Cody Gray - on strike
  • 239,200
  • 50
  • 490
  • 574
Róbert Nagy
  • 6,720
  • 26
  • 45
  • 5
    You forgot to show what you tried or considered. There are many ways. First, `-x=0-x` so you can subtract from 0. Then you could also do `-x=-1*x`. Doing the 2's complement formula of flipping all the bits and adding one is also an option. – Jester Dec 10 '16 at 20:56

1 Answers1

11

Ask a compiler for ideas: compile int64_t neg(int64_t a) { return -a; } in 32-bit mode. Of course, different ways of asking the compiler will have the starting value in memory, in the compiler's choice of registers, or already in EDX:EAX. See all three ways on the Godbolt compiler explorer, with asm output from gcc, clang, and MSVC (aka CL).

There are of course lots of ways to accomplish this, but any possible sequence will need some kind of carry from low to high at some point, so there's no efficient way to avoid SBB or ADC.


If the value starts in memory, or you want to keep the original value in registers, xor-zero the destination and use SUB/SBB. The SysV x86-32 ABI passes args on the stack and returns 64-bit integers in EDX:EAX. This is what clang3.9.1 -m32 -O3 does, for neg_value_from_mem:

    ; optimal for data coming from memory: just subtract from zero
    xor     eax, eax
    xor     edx, edx
    sub     eax, dword ptr [esp + 4]
    sbb     edx, dword ptr [esp + 8]

If you have the values in registers and don't need the result in-place, you can use NEG to set a register to 0 - itself, setting CF iff the input is non-zero. i.e. the same way SUB would. Note that xor-zeroing is cheap, and not part of the latency critical path, so this is definitely better than gcc's 3-instruction sequence (below).

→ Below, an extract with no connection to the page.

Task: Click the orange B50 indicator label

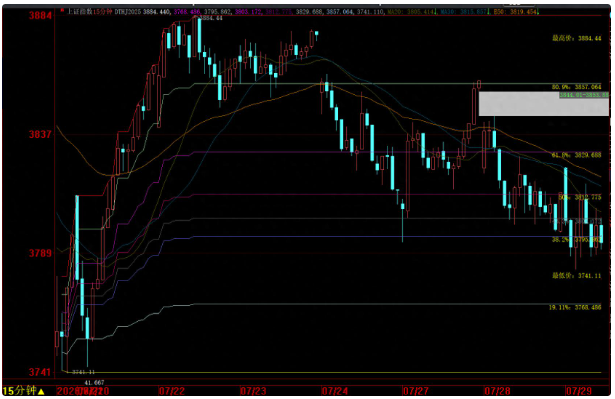Action: (x=515, y=12)
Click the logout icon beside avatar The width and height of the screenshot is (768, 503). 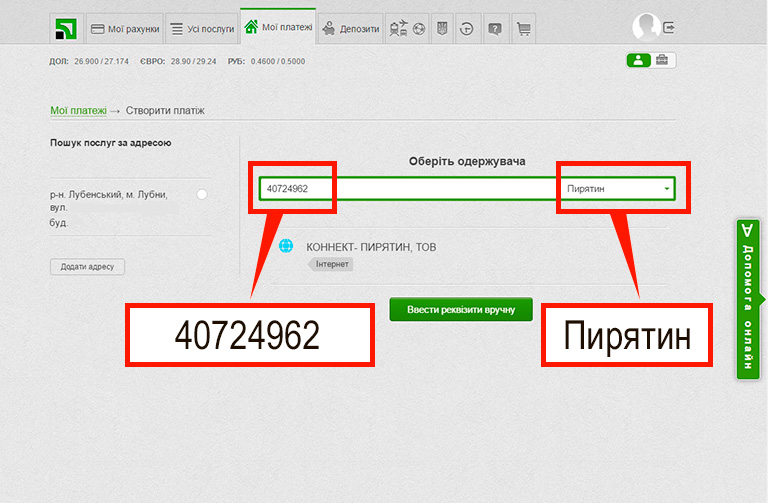point(669,27)
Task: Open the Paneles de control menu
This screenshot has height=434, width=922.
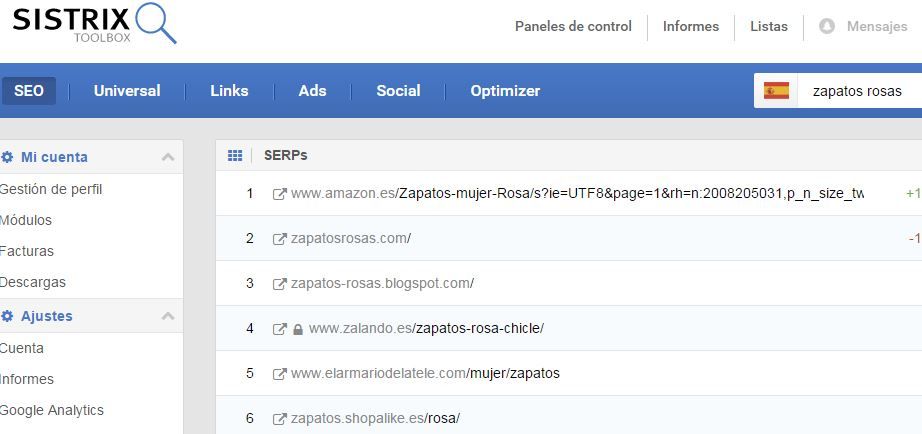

    ;; partially in-place: input in ecx:eax
    xor     edx, edx
    neg     eax         ; eax = 0-eax, setting flags appropriately
    sbb     edx, ecx    ;; result in edx:eax

Clang does this even for the in-place case, even though that costs an extra mov ecx,edx. That's optimal for latency on modern CPUs that have zero-latency mov reg,reg (Intel IvB+ and AMD Zen), but not for number of fused-domain uops (frontend throughput) or code-size.


gcc's sequence is interesting and not totally obvious. It saves an instruction vs. clang for the in-place case, but it's worse otherwise.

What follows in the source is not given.